Lunresertib

Clinical data
- Other names: RP-6306

Identifiers
- IUPAC name (1P)-2-amino-1-(3-hydroxy-2,6-dimethylphenyl)-5,6-dimethyl-1H-pyrrolo[2,3-b]pyridine-3-carboxamide;
- CAS Number: 2719793-90-3;
- PubChem CID: 156869388;
- ChemSpider: 115008046;
- UNII: N95U3A7N57;
- KEGG: D12736;
- ChEMBL: ChEMBL5199076;

Chemical and physical data
- Formula: C_{18}H_{20}N_{4}O_{2}
- Molar mass: 324.384 g·mol^{−1}
- 3D model (JSmol): Interactive image;
- SMILES CC1=C(C(=C(C=C1)O)C)N2C(=C(C3=C2N=C(C(=C3)C)C)C(=O)N)N;
- InChI InChI=InChI=1S/C18H20N4O2/c1-8-5-6-13(23)10(3)15(8)22-16(19)14(17(20)24)12-7-9(2)11(4)21-18(12)22/h5-7,23H,19H2,1-4H3,(H2,20,24); Key:ARBRHWRTXPWZGN-UHFFFAOYSA-N;

= Lunresertib =

Lunresertib is an investigational new drug that is being evaluated for the treatment of cancer.
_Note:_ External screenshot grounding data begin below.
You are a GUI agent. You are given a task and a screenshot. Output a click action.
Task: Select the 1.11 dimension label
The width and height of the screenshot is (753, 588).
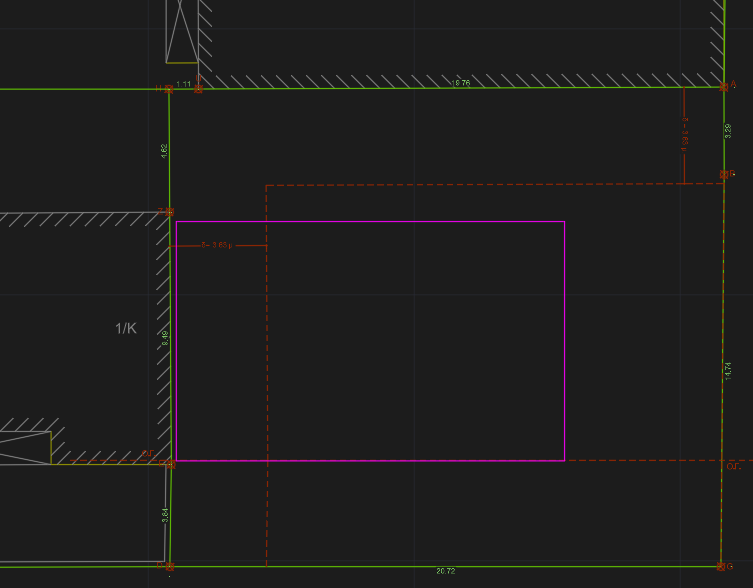pyautogui.click(x=183, y=83)
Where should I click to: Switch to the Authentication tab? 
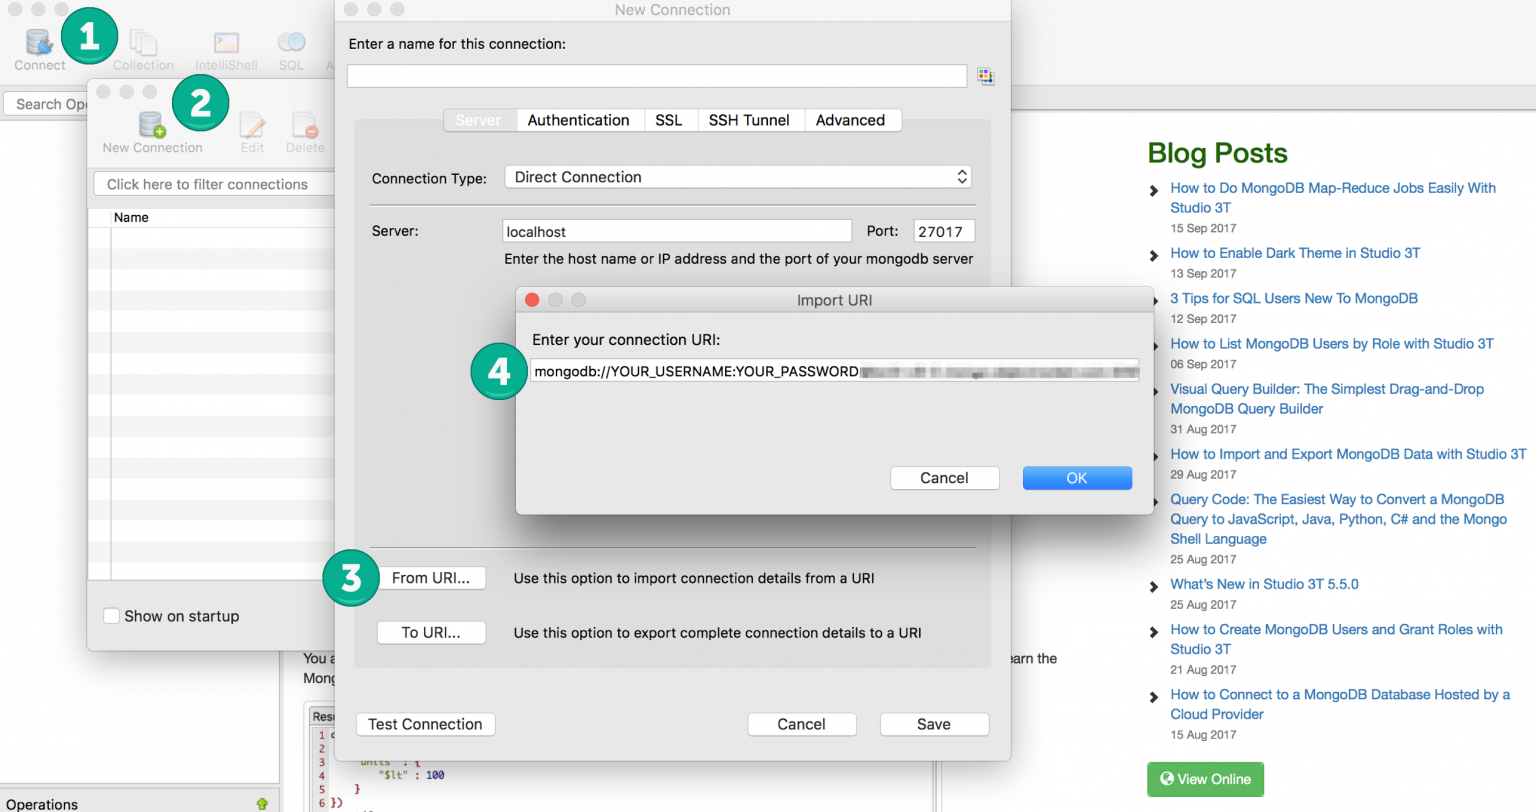(x=578, y=120)
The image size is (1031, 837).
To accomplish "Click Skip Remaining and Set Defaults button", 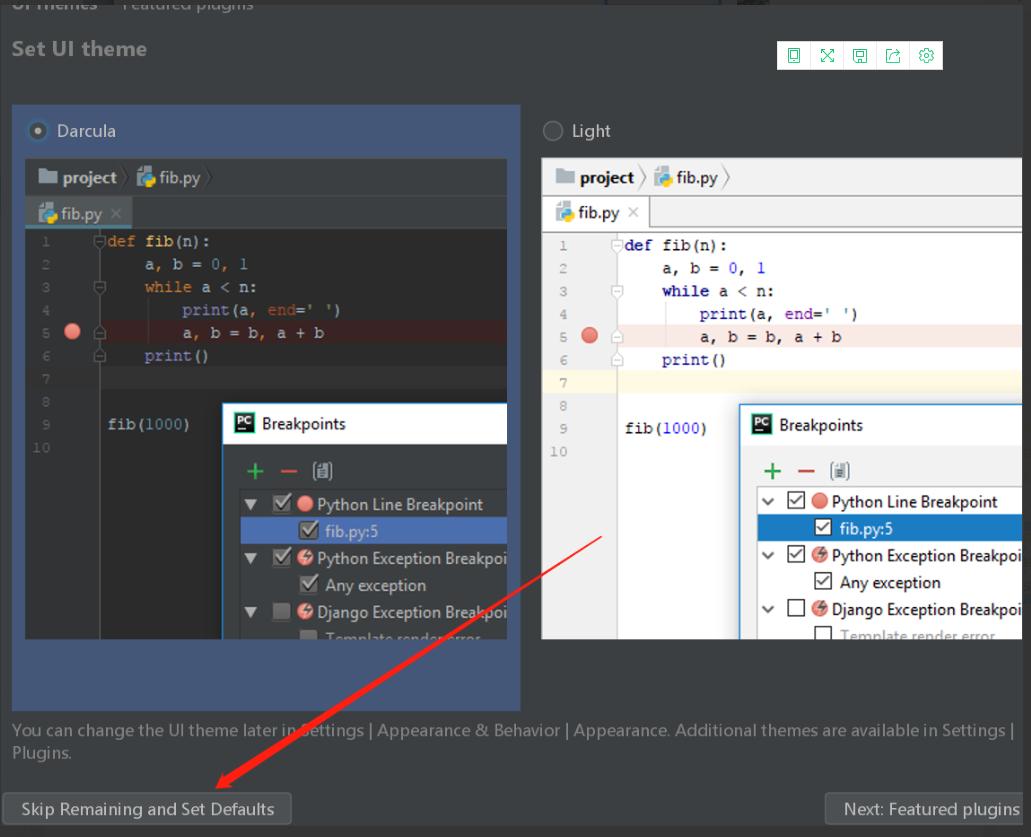I will coord(147,809).
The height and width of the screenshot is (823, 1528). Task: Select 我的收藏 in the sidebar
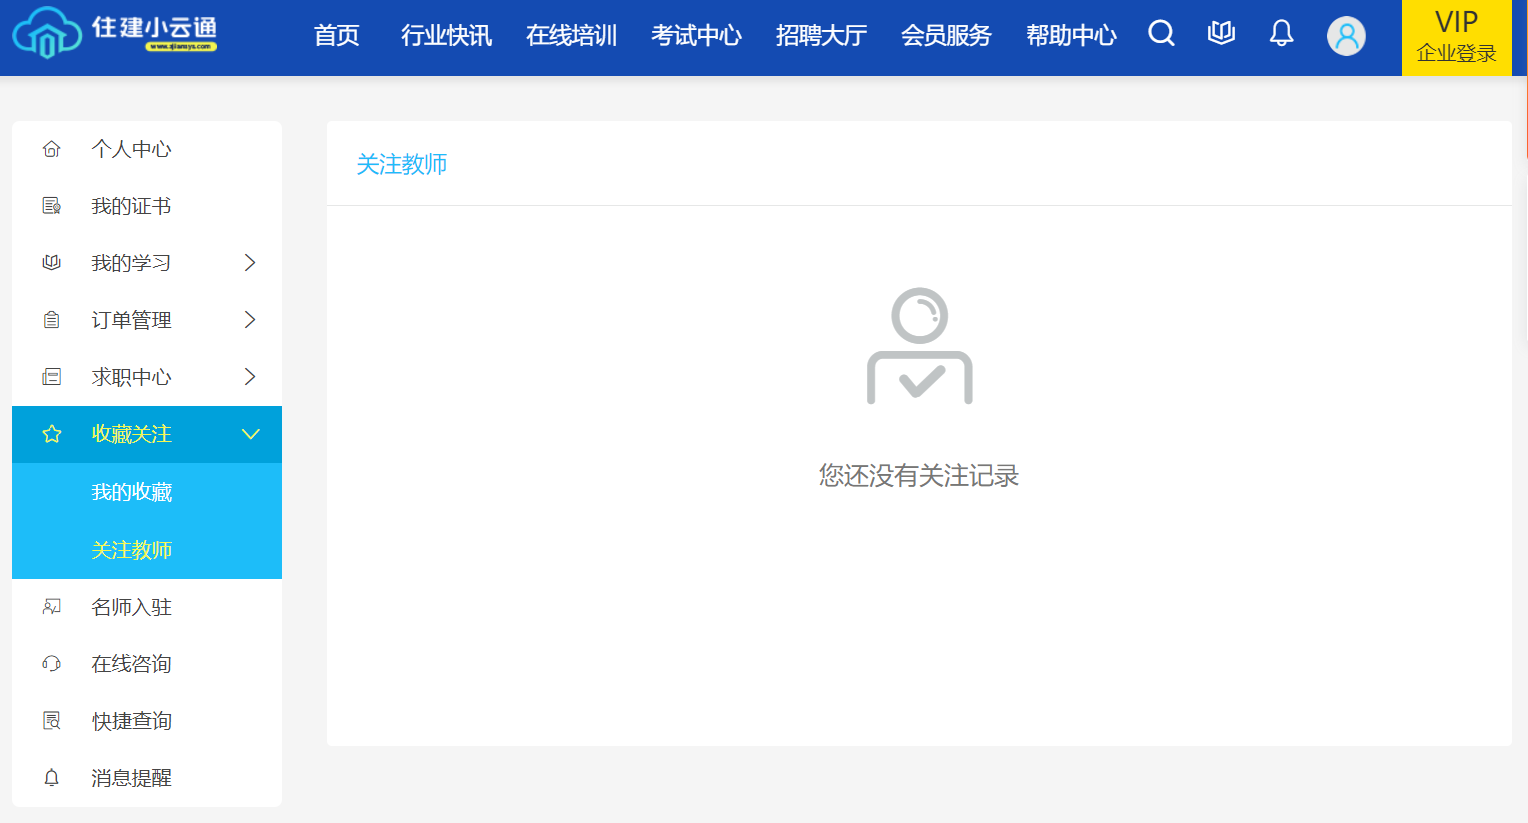pos(132,492)
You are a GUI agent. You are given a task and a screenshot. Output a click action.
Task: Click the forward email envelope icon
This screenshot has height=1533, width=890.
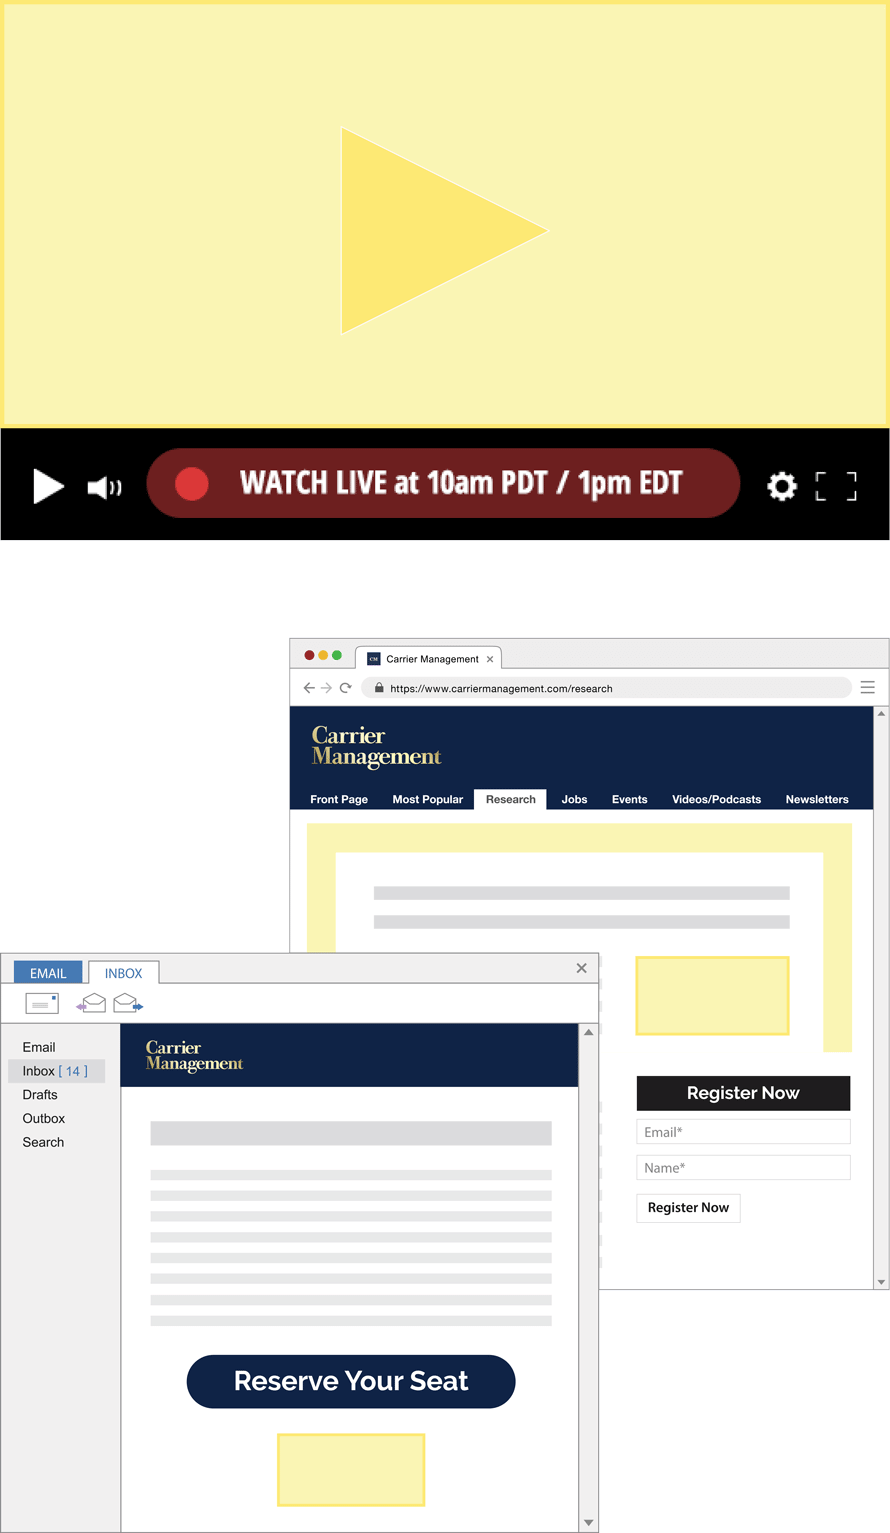pos(127,1003)
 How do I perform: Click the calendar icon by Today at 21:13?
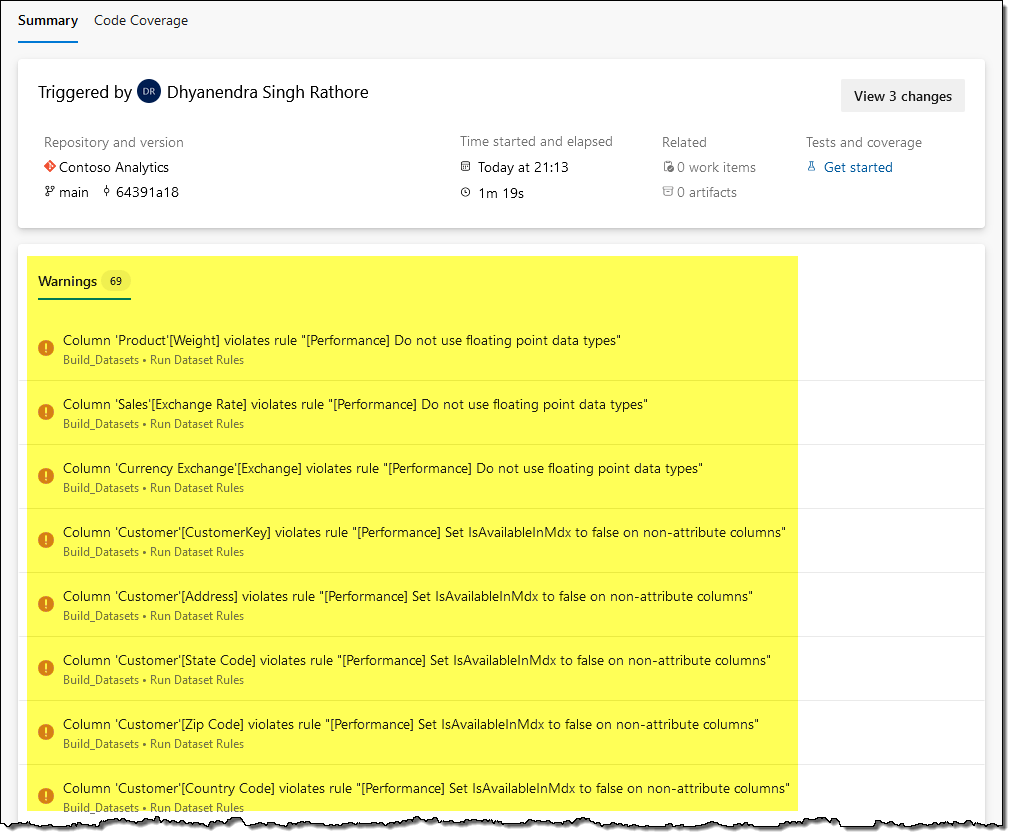pyautogui.click(x=465, y=167)
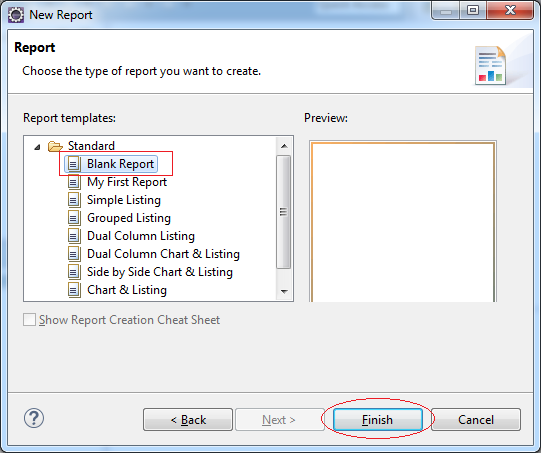Click the template list scroll down arrow

pyautogui.click(x=284, y=292)
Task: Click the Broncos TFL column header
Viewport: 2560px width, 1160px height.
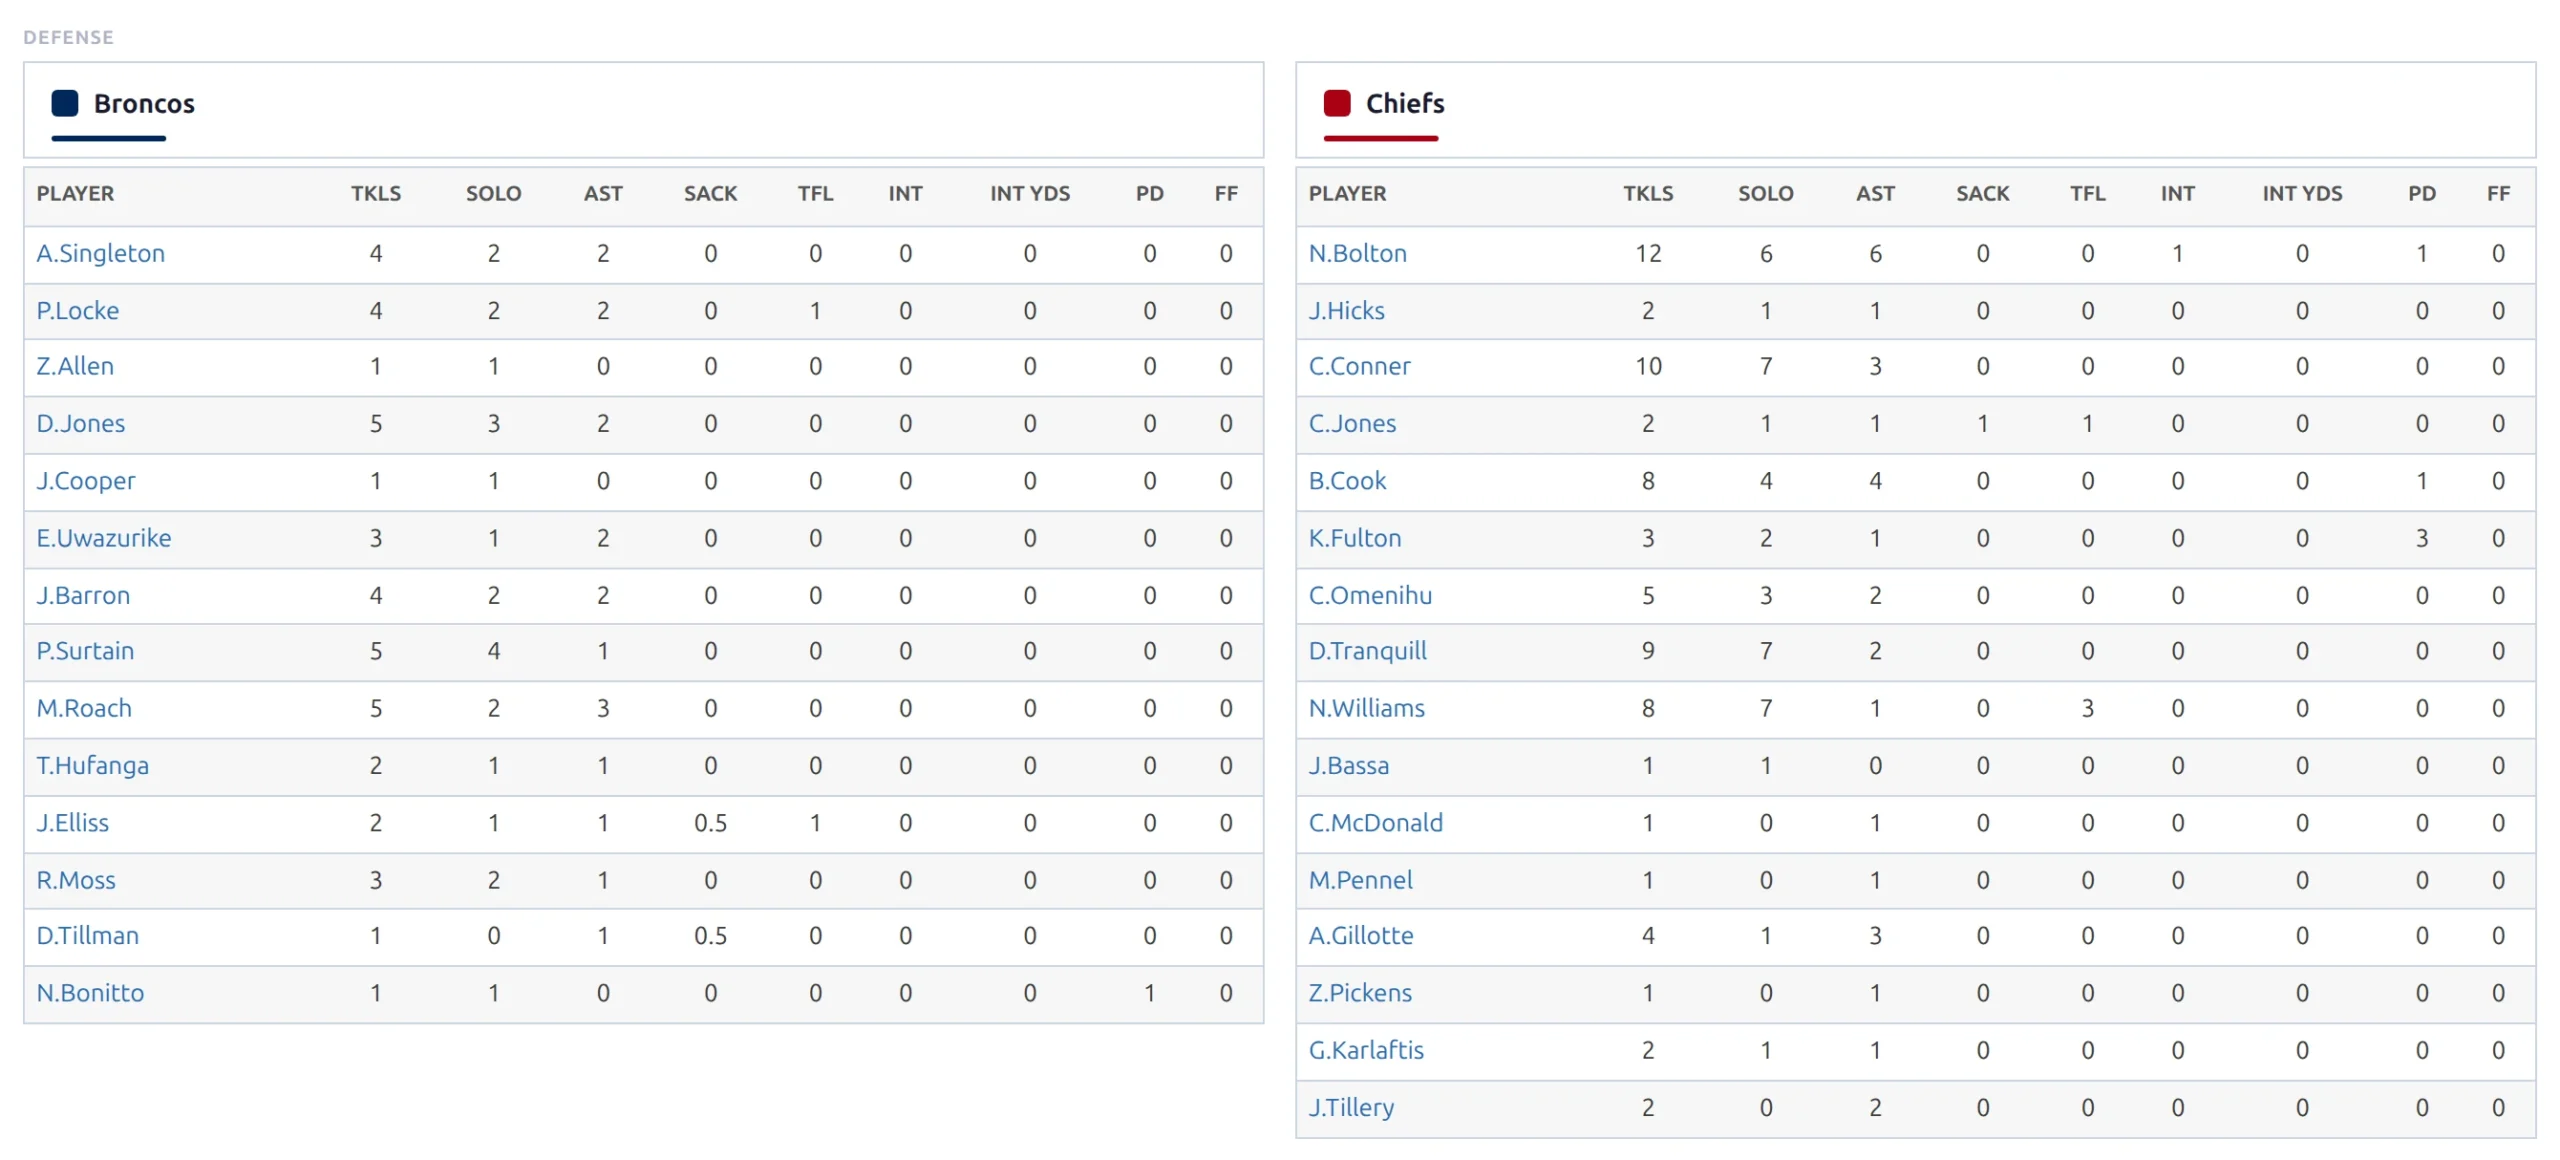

It is an oral small molecule inhibitor of PKMYT1, developed by Repare Therapeutics. This drug targets cell cycle regulation in tumors with specific genetic alterations, including CCNE1 amplifications or FBXW7 and PPP2R1A loss of function mutations. It is currently in phase 1/2 clinical trials, both as monotherapy or in combination with camonsertib, an ATR inhibitor.